::: Excerpted passage :::

Occupy ________

October, 2011

A guide for those still feigning perplexity. (Do you know who you are?)

This thing, this occupation is an idea as much as it is an act. It is an idea that no one place or group can own. It is an inhabit-able idea, an enact-able idea. It is a platform. A recipe. It is an awakening to the truth of our situation. It is a recognition of a shared predicament. It is a longing for a solution in common. We are together enduring a problem, and we are reaching out to one another, across our differences, across our distances, to find and recognize each other, to create the space to assemble, to assemble ourselves, to craft solutions together.

We had been preoccupied with the trinkets of the marketplace, with the spectacles prepared for our amusement. Or we had been preoccupied with our individual struggles for survival. Now our attention has focused beyond these, on the systems of production, accumulation and transmission that had captured us with tantalizing images, useless things and pointless labors. Now we are focused on what we have in common.

We had occupied a space that long before had been inhabited by others. Over hundreds of years we participated in massive displacements, making space for ourselves at the expense of others. We now find ourselves pushed out–out of our houses, out of our squares and parks. We discover that almost no free and public space remain to us. So we have committed ourselves to remaking a public place and holding it as a precious and necessary ground for reconstituting life.

::: Extracted data :::

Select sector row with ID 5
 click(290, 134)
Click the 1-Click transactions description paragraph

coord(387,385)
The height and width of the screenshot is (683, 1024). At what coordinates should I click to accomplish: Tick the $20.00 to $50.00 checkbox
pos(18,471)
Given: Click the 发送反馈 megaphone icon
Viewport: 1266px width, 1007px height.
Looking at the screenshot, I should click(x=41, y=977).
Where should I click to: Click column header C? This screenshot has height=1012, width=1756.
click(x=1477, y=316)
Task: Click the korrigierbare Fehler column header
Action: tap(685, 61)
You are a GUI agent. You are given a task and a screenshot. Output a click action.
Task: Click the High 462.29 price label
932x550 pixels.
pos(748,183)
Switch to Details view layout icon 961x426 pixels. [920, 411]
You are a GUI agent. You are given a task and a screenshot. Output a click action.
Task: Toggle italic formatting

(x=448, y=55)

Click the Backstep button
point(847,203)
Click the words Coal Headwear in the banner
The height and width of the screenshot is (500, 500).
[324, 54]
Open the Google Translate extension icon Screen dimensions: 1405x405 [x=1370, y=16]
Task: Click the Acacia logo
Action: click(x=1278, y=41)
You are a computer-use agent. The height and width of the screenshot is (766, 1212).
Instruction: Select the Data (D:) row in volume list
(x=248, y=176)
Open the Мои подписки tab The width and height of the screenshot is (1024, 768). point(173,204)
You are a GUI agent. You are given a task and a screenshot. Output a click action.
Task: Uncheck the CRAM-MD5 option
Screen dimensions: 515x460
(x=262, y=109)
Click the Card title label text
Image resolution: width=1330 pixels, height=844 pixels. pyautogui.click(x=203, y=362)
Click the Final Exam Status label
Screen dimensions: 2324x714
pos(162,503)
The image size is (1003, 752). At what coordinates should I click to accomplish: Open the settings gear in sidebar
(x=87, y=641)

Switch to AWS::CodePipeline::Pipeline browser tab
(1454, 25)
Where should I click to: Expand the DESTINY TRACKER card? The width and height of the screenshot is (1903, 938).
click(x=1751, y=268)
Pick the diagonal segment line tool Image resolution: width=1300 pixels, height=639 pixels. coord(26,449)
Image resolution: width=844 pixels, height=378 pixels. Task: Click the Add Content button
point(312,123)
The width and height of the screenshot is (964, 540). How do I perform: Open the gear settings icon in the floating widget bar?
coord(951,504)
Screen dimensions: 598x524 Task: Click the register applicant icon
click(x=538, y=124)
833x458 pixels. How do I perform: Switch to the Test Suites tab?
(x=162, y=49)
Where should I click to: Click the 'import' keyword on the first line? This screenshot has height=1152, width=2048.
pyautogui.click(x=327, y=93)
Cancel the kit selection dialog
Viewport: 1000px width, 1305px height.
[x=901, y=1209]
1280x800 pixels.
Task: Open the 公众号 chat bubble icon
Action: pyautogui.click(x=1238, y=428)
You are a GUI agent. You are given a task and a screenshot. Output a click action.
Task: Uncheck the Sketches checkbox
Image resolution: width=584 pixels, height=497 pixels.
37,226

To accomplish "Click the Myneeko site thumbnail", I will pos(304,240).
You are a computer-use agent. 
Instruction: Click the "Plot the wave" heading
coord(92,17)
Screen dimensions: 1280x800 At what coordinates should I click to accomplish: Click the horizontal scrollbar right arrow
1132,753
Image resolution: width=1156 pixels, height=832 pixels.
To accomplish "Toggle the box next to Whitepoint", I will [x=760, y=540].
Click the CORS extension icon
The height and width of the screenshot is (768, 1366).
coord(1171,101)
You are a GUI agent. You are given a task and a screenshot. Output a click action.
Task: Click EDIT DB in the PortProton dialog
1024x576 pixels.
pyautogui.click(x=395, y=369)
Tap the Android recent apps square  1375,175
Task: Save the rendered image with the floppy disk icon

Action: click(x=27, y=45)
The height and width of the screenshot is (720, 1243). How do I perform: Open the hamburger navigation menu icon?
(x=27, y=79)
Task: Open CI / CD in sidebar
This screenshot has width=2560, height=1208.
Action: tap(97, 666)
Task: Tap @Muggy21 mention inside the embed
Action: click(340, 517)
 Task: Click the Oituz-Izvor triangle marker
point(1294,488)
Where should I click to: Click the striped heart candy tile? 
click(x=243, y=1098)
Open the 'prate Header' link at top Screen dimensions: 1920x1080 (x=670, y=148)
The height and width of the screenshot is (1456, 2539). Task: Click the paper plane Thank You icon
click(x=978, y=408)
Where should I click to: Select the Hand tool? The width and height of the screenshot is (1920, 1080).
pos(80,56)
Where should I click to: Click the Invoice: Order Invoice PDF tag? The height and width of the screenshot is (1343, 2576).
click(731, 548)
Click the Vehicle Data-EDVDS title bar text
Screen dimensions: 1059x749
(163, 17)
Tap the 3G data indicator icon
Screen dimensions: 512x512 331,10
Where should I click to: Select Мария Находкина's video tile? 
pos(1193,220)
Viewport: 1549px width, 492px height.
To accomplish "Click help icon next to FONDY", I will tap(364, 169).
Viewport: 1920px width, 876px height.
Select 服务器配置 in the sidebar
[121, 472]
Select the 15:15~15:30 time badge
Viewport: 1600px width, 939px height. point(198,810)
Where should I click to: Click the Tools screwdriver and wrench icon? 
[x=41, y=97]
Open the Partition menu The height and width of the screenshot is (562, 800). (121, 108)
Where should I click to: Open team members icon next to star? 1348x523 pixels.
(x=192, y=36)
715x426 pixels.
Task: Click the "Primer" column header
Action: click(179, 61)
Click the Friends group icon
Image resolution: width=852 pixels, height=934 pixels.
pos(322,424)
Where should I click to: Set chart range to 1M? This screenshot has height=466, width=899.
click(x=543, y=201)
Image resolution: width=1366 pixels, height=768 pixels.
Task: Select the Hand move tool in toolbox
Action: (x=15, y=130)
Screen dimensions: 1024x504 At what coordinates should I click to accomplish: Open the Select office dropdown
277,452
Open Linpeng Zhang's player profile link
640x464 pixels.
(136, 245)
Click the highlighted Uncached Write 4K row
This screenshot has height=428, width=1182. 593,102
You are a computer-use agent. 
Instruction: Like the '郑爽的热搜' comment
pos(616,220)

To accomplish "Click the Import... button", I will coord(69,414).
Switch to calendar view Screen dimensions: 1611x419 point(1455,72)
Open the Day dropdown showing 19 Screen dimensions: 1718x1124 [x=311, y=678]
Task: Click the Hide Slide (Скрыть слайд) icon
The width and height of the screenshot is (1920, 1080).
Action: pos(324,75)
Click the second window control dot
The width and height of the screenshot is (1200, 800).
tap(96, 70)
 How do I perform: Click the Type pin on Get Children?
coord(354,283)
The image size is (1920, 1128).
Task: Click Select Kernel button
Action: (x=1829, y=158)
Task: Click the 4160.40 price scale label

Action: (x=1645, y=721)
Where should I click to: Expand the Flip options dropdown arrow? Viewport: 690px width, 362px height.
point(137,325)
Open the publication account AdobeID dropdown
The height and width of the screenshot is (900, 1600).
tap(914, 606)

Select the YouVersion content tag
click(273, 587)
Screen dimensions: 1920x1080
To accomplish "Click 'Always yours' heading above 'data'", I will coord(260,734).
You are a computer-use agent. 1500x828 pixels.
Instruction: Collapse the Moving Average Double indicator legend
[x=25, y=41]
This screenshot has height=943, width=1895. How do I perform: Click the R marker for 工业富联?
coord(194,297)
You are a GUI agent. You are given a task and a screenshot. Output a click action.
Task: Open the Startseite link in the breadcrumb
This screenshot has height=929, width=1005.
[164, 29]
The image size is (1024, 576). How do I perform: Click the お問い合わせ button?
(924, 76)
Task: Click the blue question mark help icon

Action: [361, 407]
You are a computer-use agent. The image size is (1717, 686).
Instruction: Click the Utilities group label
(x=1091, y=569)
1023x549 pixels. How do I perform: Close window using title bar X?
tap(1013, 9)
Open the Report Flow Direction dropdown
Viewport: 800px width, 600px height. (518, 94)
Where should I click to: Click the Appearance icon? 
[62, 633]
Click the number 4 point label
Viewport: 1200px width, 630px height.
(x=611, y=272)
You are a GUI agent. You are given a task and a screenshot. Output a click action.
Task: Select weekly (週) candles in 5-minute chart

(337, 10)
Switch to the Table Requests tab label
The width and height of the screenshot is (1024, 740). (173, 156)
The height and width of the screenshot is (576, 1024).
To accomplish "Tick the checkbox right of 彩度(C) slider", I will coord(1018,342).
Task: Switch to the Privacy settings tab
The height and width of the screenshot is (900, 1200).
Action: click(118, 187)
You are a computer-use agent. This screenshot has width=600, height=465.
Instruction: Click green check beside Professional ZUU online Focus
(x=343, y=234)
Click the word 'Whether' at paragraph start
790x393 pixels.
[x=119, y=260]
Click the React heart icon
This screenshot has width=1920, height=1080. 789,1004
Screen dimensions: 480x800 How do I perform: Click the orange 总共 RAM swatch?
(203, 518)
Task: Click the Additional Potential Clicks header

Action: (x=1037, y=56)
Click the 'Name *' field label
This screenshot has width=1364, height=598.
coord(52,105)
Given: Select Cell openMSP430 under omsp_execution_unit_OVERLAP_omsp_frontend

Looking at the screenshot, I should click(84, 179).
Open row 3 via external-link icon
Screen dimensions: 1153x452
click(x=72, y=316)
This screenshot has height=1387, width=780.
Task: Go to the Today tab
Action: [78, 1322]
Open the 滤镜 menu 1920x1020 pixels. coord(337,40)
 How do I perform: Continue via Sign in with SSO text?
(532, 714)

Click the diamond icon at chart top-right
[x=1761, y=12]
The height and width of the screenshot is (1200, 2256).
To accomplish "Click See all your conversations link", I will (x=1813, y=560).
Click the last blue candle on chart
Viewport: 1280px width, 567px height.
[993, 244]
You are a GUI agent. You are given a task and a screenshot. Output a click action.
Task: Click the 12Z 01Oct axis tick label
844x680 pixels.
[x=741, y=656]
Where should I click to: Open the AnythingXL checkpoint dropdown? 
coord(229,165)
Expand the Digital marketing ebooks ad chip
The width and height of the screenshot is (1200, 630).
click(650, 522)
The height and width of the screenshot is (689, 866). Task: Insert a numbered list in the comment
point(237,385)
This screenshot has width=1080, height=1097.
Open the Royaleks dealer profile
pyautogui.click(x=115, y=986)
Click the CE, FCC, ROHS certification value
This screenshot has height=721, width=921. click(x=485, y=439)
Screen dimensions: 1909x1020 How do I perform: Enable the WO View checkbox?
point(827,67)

:::

**What you need to do**:
#1 Write out the Occupy essay word for word, everything from "We had occupied" down to "for reconstituting life.".
#2 In the Occupy essay, what have the people committed themselves to doing?
None of the records matter for what is asked here.

**Responses per task**:
#1
We had occupied a space that long before had been inhabited by others. Over hundreds of years we participated in massive displacements, making space for ourselves at the expense of others. We now find ourselves pushed out–out of our houses, out of our squares and parks. We discover that almost no free and public space remain to us. So we have committed ourselves to remaking a public place and holding it as a precious and necessary ground for reconstituting life.

#2 Remaking a public place and holding it as a precious and necessary ground for reconstituting life.